DATA SECTION:
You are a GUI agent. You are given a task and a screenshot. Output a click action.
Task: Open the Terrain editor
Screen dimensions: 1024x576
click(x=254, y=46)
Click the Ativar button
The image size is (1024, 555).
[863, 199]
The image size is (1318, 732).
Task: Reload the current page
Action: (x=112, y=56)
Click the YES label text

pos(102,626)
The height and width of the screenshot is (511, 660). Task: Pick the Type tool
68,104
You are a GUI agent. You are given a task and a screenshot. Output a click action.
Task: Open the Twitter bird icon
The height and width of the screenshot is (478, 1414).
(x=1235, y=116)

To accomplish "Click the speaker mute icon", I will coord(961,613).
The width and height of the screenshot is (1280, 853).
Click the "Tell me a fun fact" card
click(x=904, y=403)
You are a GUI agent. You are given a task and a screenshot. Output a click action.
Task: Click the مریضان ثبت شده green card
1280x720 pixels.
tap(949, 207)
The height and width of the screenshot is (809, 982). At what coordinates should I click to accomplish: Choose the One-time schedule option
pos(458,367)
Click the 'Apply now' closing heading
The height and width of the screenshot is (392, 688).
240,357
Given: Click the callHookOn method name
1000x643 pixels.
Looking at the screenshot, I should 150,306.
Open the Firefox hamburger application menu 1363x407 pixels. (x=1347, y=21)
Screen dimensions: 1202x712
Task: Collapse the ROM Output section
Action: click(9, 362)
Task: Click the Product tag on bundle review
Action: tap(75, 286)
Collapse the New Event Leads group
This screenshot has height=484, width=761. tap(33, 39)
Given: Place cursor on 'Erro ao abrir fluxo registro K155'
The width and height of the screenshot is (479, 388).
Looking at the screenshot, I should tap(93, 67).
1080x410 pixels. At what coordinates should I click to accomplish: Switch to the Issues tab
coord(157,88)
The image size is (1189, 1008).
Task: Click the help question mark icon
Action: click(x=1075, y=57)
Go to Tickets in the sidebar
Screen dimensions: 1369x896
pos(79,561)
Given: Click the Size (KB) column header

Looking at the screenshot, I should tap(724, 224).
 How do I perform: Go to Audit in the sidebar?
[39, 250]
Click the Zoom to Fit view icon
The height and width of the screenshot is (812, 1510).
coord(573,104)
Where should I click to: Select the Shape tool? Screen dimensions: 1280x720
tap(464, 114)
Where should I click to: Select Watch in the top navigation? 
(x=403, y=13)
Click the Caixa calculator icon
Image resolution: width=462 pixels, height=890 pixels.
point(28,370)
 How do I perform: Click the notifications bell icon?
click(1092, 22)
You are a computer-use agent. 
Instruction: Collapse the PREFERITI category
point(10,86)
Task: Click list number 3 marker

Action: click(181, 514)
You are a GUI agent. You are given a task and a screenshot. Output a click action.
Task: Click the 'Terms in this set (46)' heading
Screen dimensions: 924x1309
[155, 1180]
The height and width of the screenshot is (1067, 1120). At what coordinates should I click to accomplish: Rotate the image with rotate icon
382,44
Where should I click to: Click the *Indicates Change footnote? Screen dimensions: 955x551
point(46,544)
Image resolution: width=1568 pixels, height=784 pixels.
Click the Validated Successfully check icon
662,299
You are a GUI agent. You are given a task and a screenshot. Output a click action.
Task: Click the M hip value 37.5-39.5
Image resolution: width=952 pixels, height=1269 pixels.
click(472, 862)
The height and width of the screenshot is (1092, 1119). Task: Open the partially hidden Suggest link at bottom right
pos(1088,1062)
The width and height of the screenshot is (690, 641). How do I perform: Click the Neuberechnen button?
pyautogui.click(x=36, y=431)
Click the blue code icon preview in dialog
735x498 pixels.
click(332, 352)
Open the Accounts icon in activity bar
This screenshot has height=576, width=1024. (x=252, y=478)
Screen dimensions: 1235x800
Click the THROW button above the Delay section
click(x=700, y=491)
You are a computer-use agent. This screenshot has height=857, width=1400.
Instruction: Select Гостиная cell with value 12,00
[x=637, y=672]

THE TASK:
No line before the one containing "Task: Click the 'Terms" should be copied; restate that line and all the rest through the end of the data above word for word.

FINAL ANSWER:
Task: Click the 'Terms in this set (46)' heading
Screen dimensions: 924x1309
[155, 1180]
The height and width of the screenshot is (1067, 1120). At what coordinates should I click to accomplish: Rotate the image with rotate icon
382,44
Where should I click to: Click the *Indicates Change footnote? Screen dimensions: 955x551
point(46,544)
Image resolution: width=1568 pixels, height=784 pixels.
Click the Validated Successfully check icon
662,299
You are a GUI agent. You are given a task and a screenshot. Output a click action.
Task: Click the M hip value 37.5-39.5
Image resolution: width=952 pixels, height=1269 pixels.
click(472, 862)
The height and width of the screenshot is (1092, 1119). Task: Open the partially hidden Suggest link at bottom right
pos(1088,1062)
The width and height of the screenshot is (690, 641). How do I perform: Click the Neuberechnen button?
pyautogui.click(x=36, y=431)
Click the blue code icon preview in dialog
735x498 pixels.
click(332, 352)
Open the Accounts icon in activity bar
This screenshot has height=576, width=1024. (x=252, y=478)
Screen dimensions: 1235x800
Click the THROW button above the Delay section
click(x=700, y=491)
You are a computer-use agent. This screenshot has height=857, width=1400.
Instruction: Select Гостиная cell with value 12,00
[x=637, y=672]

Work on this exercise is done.